## Supplied passage
--- START ---

I am trying to submit a large membership tsv file (63K lines), and I've written a FISSFC command (available in v0.13.1) to batch the update into multiple smaller groups (default is 500, but configurable), as submitting large TSV files all at once is a known issue. However, I am still getting 500 errors from the importEntities endpoint:
timdef@wmc82-d41:~/tmp$ fissfc -v
0.13.1
timdef@wmc82-d41:~/tmp$ fissfc -V entity_import -C 2000 -w dev -p broad-firecloud-gdac -f patched_TCGA.2016_11_03__01_00_02.Sample_Set.loadfile.txt
Batching 63807 updates to Firecloud...
Updating sample_set memberships 1-2000, batch 1/32
Traceback (most recent call last):
File "/usr/local/bin/fissfc", line 9, in <module>
load_entry_point('firecloud==0.13.1', 'console_scripts', 'fissfc')()
File "/usr/local/lib/python2.7/site-packages/firecloud/fiss.py", line 1686, in main
sys.exit(args.func(args))

--- END ---

## Information shown

--- START ---

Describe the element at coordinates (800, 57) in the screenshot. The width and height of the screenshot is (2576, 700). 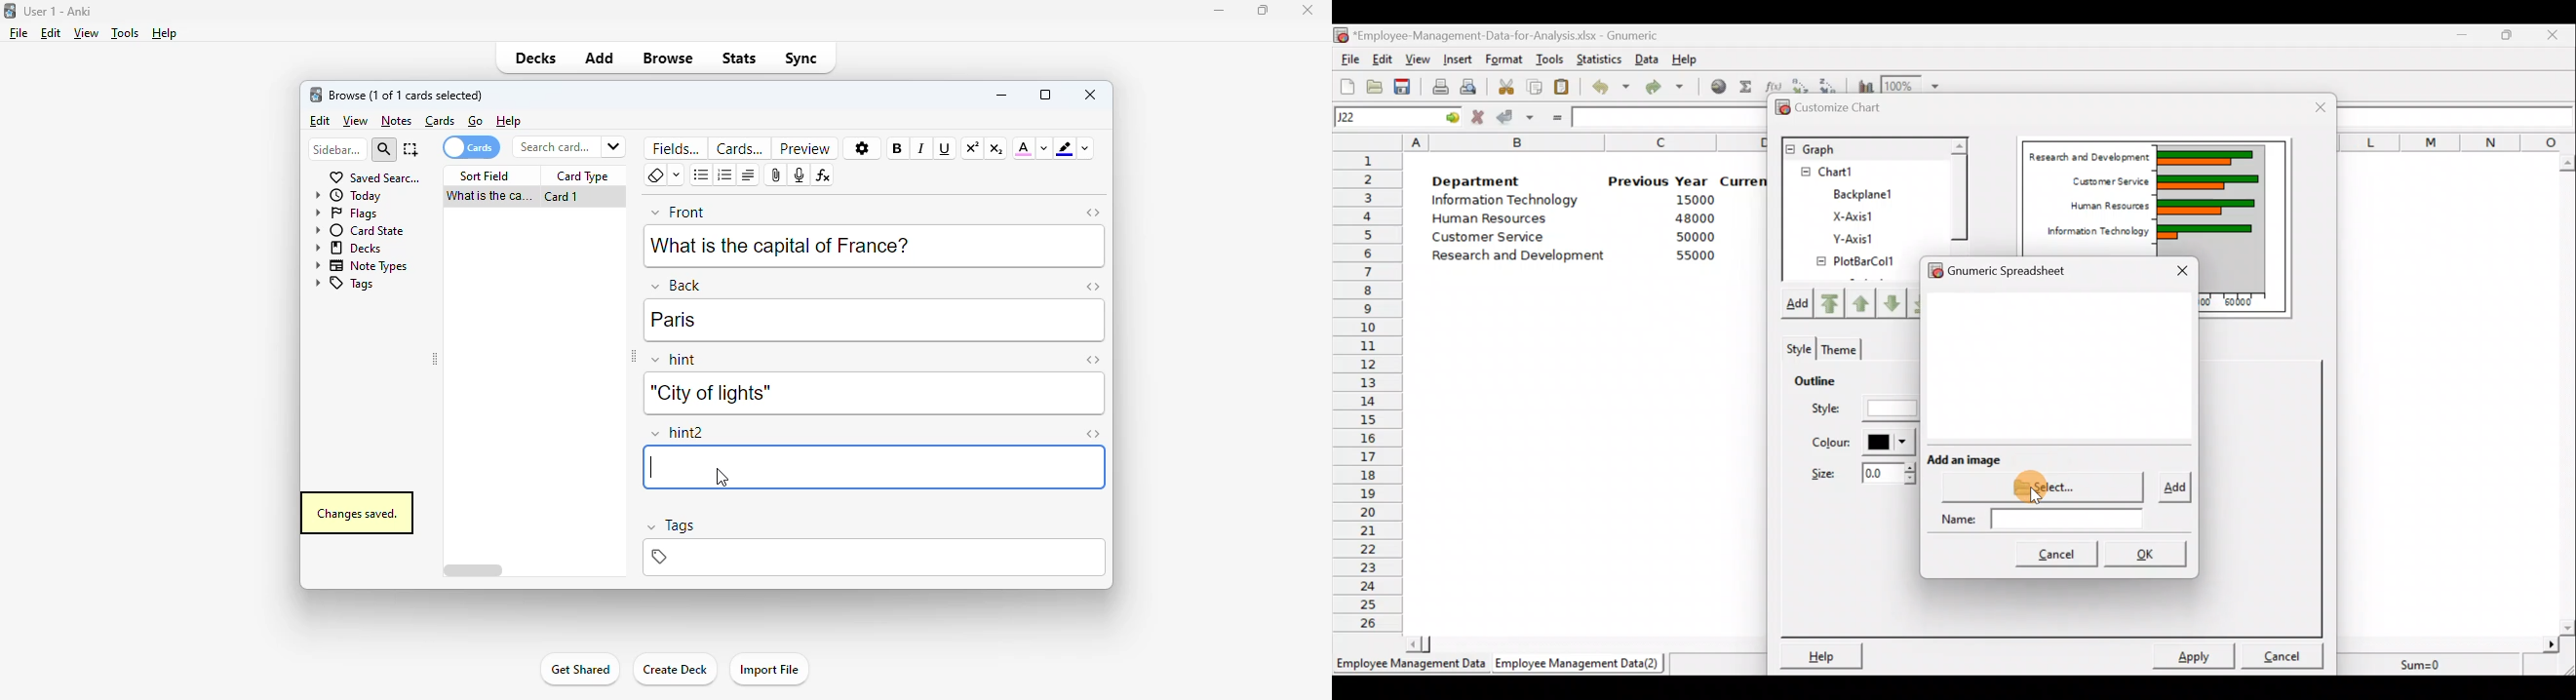
I see `sync` at that location.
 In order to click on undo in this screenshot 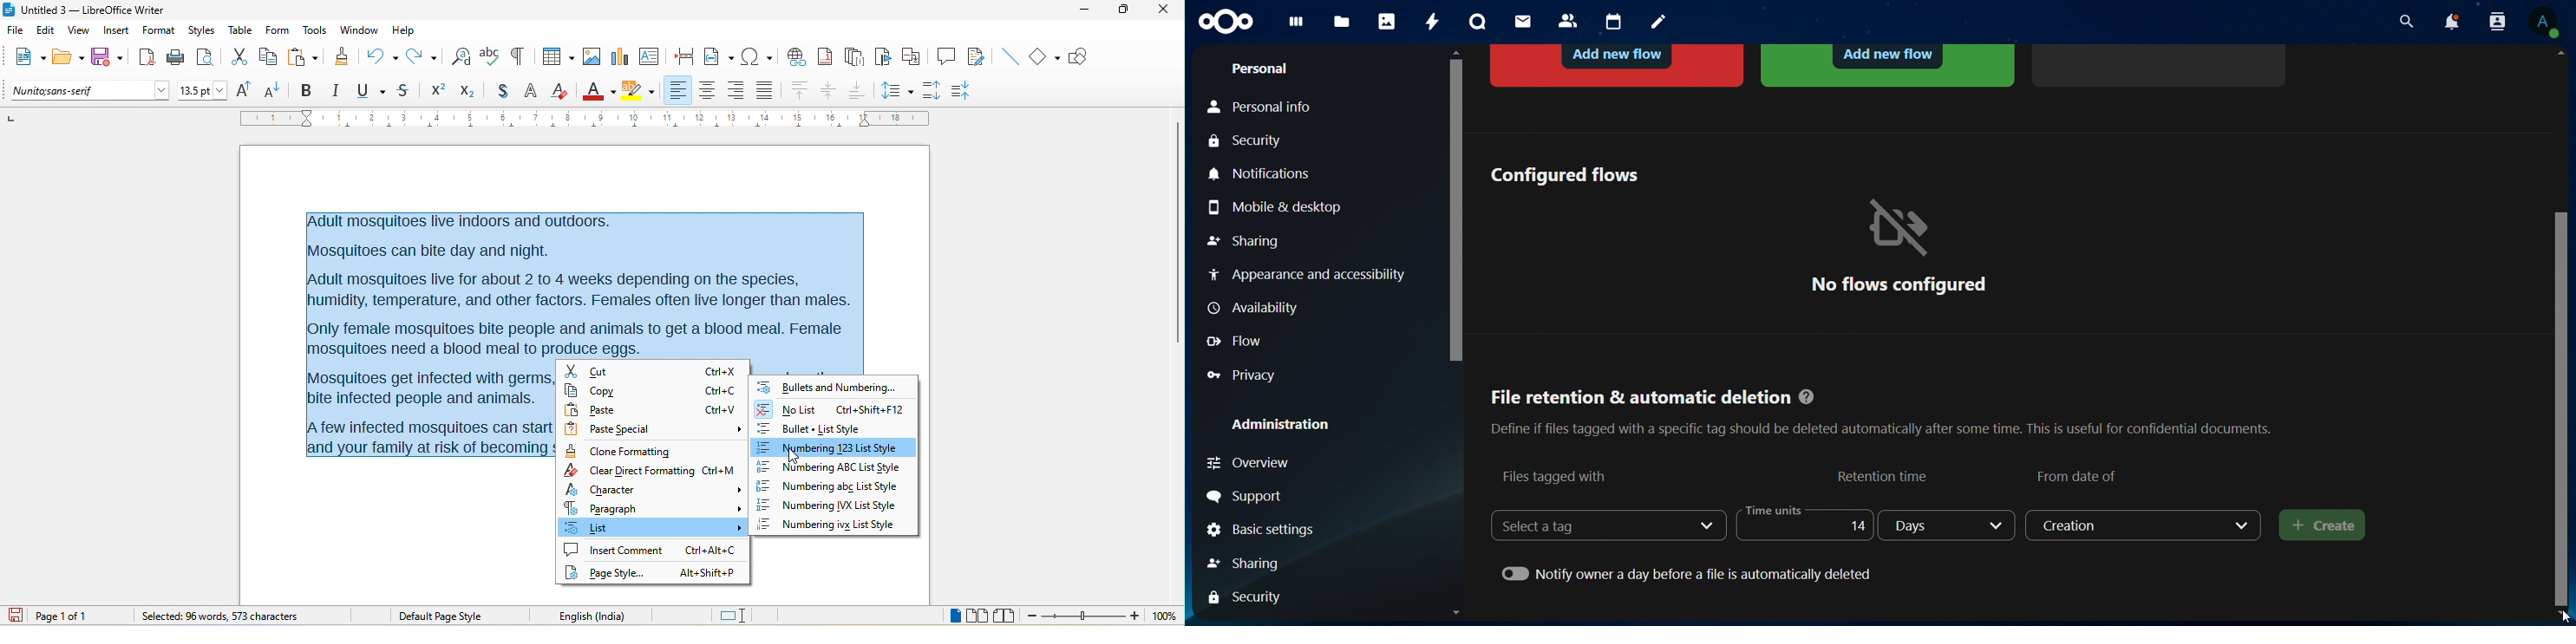, I will do `click(382, 55)`.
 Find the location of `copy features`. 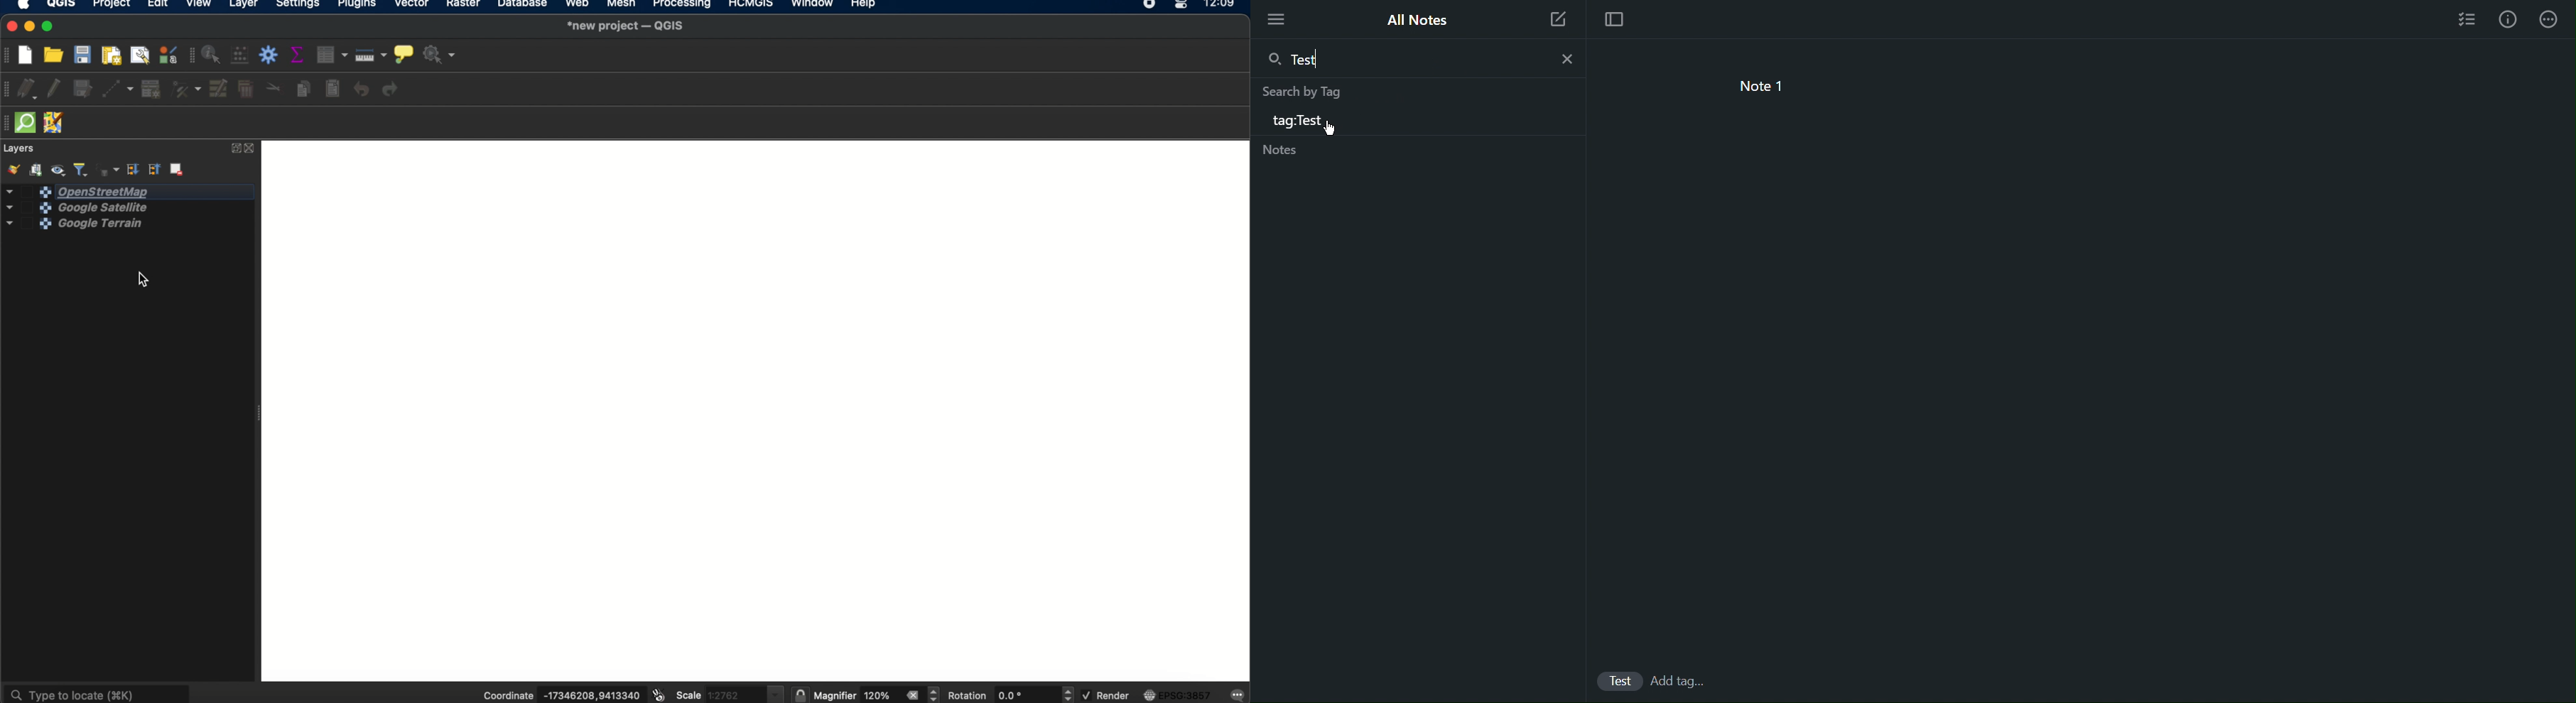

--- END ---

## Complete the following
1 - Translate this sentence from the FISSFC forum post into Spanish: "However, I am still getting 500 errors from the importEntities endpoint:"
2 - According to the FISSFC forum post, what is the default size of the smaller groups into which the command batches the update?

## Expected outputs
1 - Sin embargo, sigo recibiendo errores 500 del punto de conexión importEntities:

2 - The default is 500, and it is configurable.